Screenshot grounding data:
------

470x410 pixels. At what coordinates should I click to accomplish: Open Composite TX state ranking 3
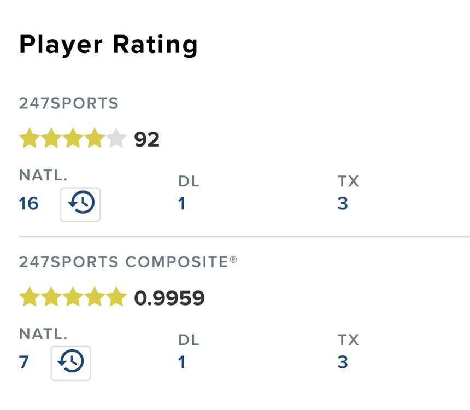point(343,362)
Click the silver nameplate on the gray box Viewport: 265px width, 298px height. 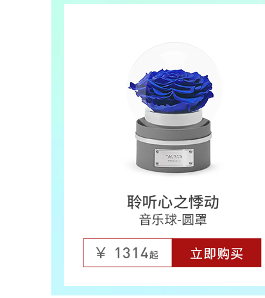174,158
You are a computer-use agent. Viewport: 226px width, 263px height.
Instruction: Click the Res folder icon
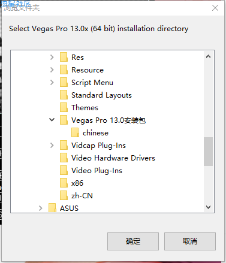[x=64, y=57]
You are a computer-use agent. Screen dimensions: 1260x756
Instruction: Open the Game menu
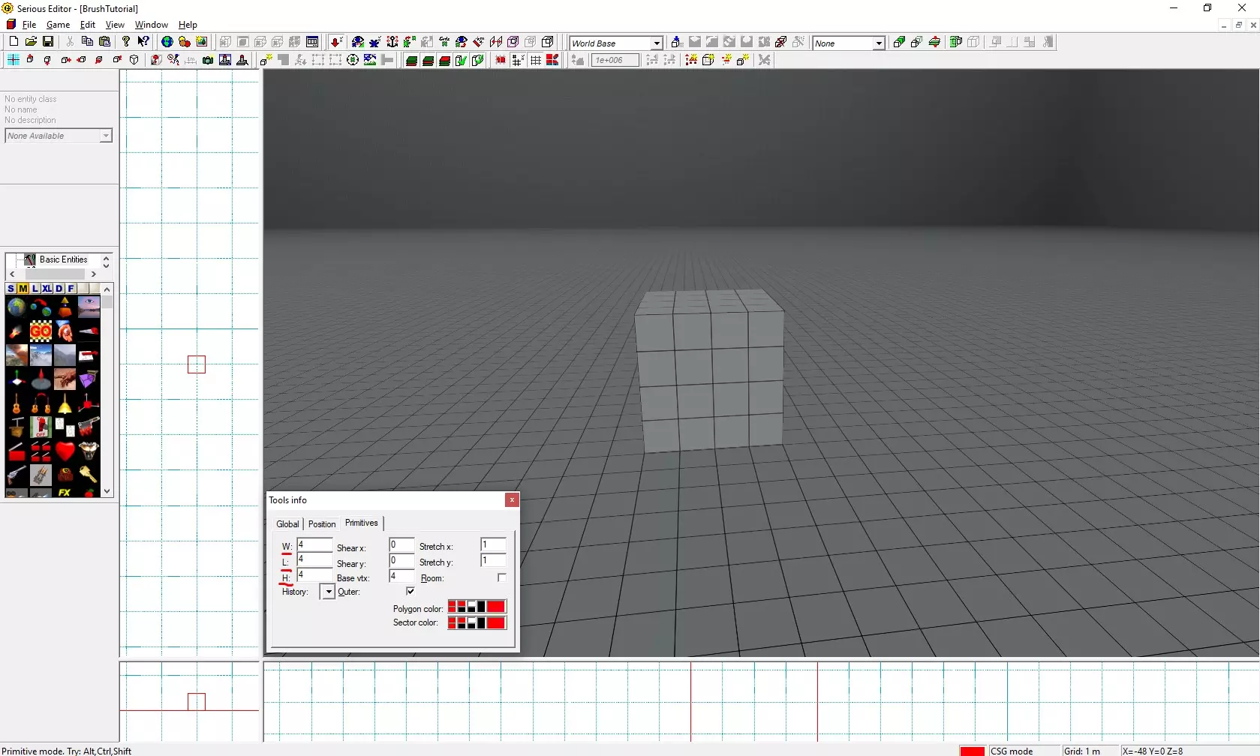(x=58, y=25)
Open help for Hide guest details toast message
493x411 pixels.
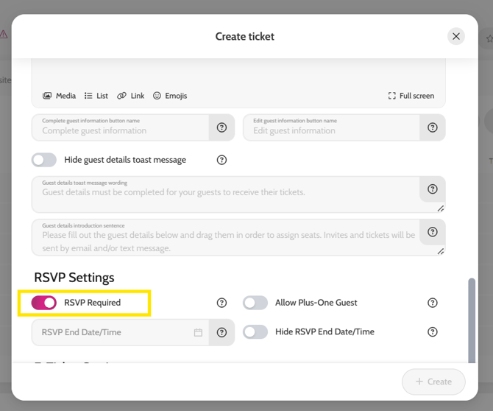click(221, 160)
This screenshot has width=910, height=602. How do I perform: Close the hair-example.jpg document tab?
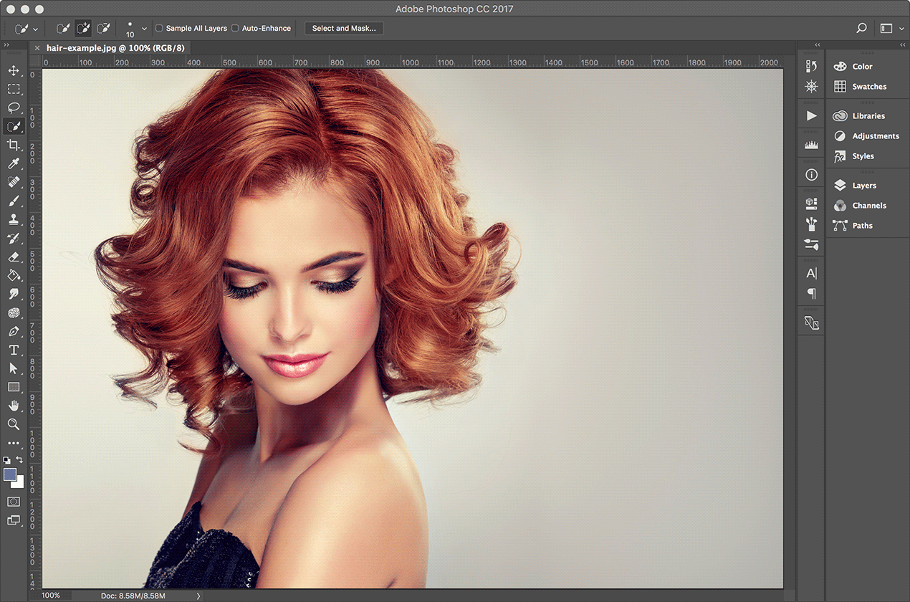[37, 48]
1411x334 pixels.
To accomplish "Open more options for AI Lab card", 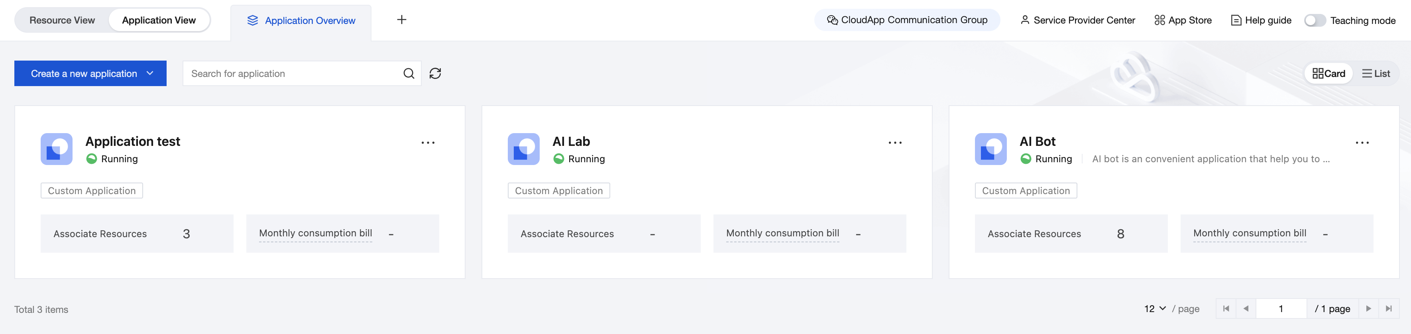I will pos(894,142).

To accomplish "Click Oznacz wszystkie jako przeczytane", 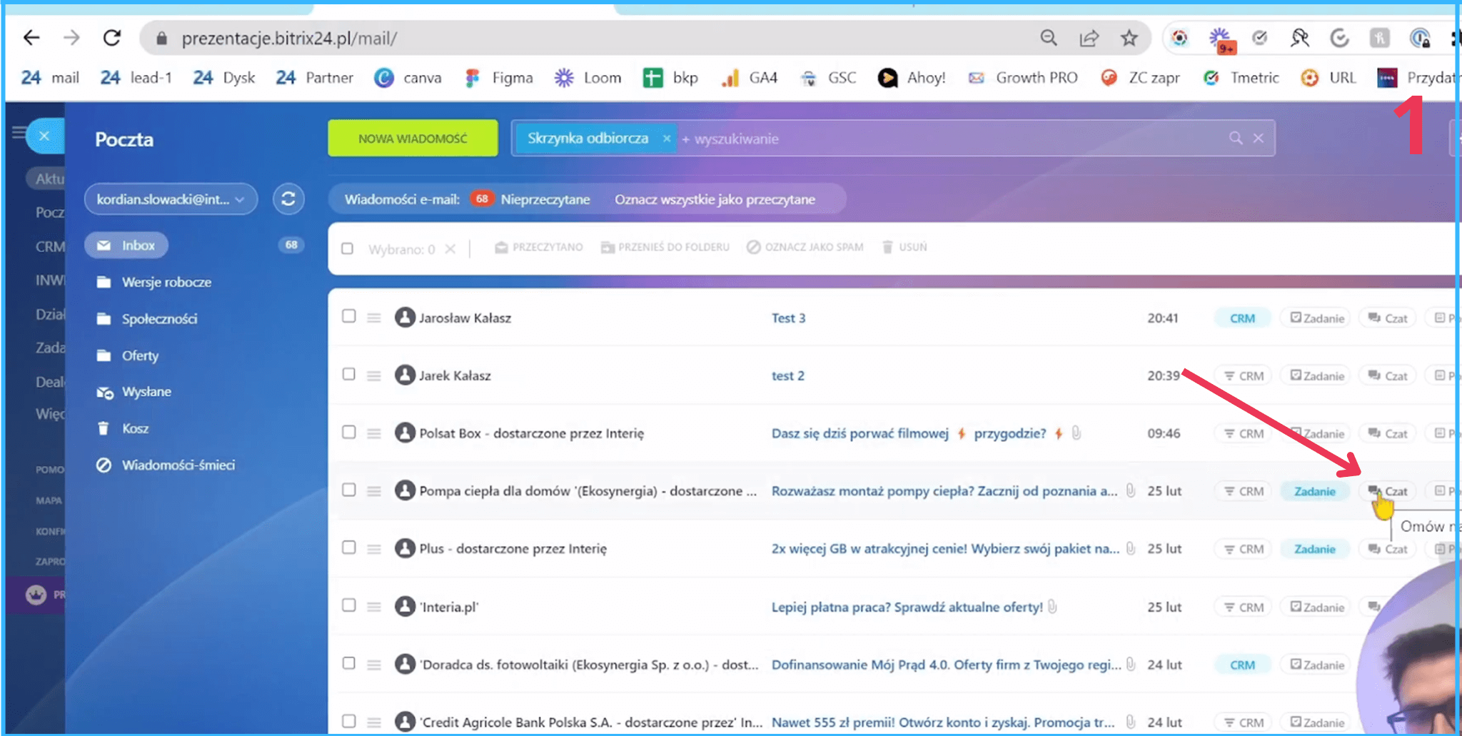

------

## Task objective
Where a line in the records above contains the word "computer", copy that line.

## Finished task
You are a computer-use agent. Viewport: 226px width, 263px height.
You are a computer-use agent. Screen dimensions: 1260x756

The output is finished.